[Stored items]
☆ ☆ ☆ ☆
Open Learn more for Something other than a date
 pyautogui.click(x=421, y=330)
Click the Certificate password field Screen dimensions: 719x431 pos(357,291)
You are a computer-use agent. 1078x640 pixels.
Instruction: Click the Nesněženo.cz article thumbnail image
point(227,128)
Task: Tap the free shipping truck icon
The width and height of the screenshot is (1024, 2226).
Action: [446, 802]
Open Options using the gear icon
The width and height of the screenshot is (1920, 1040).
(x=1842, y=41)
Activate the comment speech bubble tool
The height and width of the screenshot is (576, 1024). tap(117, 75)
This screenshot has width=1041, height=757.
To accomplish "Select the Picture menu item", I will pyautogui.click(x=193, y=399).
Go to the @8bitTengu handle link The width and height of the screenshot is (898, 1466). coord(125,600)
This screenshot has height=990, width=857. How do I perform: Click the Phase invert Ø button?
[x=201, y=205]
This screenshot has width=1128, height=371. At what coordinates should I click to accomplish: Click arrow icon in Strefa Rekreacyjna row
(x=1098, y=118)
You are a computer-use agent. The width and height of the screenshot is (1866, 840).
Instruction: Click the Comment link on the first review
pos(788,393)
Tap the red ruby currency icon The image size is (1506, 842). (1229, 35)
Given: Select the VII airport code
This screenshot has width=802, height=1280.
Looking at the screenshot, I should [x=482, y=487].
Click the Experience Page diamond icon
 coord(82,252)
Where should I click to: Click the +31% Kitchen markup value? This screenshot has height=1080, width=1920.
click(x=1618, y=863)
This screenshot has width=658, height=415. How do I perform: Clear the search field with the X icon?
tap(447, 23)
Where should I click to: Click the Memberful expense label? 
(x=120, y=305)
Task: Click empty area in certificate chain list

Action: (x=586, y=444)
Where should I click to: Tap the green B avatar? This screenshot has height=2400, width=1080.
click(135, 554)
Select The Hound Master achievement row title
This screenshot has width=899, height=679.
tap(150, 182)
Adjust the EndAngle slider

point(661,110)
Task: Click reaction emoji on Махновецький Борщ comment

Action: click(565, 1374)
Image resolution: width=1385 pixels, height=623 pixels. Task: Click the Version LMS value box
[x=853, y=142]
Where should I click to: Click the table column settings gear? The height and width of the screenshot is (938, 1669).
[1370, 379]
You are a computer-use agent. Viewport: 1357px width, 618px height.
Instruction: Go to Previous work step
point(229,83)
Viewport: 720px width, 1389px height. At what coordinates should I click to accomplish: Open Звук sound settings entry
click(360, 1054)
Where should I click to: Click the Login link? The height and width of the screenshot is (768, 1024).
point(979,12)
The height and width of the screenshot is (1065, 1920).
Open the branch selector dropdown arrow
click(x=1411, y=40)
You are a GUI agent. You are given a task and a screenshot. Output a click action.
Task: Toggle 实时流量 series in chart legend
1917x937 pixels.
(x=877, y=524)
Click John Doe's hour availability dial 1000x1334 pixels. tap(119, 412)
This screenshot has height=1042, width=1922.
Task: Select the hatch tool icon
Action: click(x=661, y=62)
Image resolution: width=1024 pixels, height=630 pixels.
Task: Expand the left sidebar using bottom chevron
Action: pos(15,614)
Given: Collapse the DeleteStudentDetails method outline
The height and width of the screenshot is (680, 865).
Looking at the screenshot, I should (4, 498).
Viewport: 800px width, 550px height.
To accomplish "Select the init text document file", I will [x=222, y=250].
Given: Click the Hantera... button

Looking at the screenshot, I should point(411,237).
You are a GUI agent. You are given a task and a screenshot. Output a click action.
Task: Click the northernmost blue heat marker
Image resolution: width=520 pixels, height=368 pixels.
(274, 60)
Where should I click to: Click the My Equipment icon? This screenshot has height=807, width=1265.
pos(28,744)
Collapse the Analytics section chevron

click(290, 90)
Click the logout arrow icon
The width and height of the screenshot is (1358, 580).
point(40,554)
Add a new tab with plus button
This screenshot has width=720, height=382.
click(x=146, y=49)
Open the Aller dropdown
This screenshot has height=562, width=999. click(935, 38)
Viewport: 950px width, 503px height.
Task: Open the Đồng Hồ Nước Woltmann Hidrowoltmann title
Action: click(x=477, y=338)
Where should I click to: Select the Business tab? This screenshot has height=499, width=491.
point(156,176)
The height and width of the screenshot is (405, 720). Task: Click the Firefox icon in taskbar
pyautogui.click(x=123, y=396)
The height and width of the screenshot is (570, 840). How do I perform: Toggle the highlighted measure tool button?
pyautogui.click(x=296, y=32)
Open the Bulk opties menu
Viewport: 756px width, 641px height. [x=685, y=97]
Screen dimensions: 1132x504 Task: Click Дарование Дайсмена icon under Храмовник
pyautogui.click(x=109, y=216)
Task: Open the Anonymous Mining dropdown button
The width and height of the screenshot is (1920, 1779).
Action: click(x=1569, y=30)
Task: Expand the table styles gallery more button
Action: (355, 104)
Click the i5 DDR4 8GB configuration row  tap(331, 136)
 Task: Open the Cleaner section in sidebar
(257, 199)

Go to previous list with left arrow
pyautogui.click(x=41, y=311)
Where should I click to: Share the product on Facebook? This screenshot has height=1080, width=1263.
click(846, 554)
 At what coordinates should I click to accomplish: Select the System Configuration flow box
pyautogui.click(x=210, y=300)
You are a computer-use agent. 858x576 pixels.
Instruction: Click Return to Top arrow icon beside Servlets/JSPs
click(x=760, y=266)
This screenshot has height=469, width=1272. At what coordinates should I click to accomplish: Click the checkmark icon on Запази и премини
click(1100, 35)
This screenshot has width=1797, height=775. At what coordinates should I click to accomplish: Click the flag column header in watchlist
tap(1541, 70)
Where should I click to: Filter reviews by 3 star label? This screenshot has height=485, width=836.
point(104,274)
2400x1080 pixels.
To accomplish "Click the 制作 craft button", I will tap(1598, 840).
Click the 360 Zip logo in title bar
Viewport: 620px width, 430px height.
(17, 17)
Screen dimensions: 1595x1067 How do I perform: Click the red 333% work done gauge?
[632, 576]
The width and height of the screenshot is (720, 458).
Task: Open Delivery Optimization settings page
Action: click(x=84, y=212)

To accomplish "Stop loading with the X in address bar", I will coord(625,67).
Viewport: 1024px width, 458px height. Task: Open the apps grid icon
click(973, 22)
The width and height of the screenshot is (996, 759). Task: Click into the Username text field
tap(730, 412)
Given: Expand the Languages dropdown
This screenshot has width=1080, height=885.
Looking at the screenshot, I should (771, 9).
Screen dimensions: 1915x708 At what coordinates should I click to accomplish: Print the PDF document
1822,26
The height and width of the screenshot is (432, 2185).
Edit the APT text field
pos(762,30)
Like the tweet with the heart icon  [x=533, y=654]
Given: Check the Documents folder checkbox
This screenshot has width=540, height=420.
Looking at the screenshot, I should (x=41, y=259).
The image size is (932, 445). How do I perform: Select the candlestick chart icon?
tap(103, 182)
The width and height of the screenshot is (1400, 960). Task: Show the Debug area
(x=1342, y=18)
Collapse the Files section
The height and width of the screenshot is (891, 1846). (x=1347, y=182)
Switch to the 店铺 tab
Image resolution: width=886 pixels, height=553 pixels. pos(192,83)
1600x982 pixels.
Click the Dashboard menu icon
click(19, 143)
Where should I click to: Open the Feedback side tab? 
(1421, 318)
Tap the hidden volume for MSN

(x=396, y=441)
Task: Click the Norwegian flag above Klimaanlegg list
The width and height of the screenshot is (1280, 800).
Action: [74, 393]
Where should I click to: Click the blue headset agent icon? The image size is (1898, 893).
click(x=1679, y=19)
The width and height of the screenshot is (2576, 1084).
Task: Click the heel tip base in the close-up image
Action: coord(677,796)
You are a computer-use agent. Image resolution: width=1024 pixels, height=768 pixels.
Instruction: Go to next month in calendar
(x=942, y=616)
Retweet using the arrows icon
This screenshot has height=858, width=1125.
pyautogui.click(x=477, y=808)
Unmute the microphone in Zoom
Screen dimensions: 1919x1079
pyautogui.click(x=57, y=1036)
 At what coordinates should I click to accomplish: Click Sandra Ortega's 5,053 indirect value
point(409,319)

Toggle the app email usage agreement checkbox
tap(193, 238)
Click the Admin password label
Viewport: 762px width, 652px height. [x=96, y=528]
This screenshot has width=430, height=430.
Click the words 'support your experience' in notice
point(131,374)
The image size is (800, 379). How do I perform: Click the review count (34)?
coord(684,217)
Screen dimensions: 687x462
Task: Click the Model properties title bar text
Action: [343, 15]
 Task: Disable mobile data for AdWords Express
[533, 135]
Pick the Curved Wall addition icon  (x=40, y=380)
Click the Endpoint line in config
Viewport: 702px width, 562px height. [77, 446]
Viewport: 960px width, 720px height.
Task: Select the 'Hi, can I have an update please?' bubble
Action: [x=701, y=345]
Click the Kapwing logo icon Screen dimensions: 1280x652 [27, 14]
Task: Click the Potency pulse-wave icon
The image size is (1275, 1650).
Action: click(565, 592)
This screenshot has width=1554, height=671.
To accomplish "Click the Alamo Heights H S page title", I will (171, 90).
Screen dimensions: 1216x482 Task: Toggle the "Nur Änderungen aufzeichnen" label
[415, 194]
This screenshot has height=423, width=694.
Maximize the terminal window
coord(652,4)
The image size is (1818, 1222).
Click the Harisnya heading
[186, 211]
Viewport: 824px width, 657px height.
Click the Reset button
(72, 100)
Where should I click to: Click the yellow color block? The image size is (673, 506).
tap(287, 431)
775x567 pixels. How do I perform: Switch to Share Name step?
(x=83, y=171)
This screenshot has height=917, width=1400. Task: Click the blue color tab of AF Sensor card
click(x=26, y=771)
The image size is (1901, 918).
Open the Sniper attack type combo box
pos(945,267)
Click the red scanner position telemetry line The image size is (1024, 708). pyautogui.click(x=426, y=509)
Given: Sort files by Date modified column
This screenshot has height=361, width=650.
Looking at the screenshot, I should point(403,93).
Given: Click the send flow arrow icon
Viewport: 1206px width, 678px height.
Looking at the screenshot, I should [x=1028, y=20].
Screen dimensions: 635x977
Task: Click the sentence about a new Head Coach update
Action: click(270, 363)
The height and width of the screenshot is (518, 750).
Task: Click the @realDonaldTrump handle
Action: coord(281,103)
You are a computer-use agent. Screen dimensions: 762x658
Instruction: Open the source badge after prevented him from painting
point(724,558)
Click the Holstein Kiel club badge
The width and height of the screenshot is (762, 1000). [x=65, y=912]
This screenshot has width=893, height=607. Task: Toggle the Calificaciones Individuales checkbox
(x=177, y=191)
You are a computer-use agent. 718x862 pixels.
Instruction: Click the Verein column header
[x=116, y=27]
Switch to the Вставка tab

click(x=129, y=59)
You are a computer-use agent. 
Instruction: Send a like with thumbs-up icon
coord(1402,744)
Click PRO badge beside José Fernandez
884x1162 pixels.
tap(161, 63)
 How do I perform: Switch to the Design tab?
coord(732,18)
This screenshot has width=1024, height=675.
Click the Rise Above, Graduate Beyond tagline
☆ ☆ ☆ ☆
● **How to complete this task**:
Read the data above. Pull out each line in which the string "will" appears.

● **Answer to this problem**:
To accomplish "Select the Picture menu item", I will pyautogui.click(x=193, y=399).
To accomplish "Select the init text document file", I will [x=222, y=250].
To accomplish "Click the 制作 craft button", I will tap(1598, 840).
To accomplish "Stop loading with the X in address bar", I will coord(625,67).
To accomplish "Click the Alamo Heights H S page title", I will (171, 90).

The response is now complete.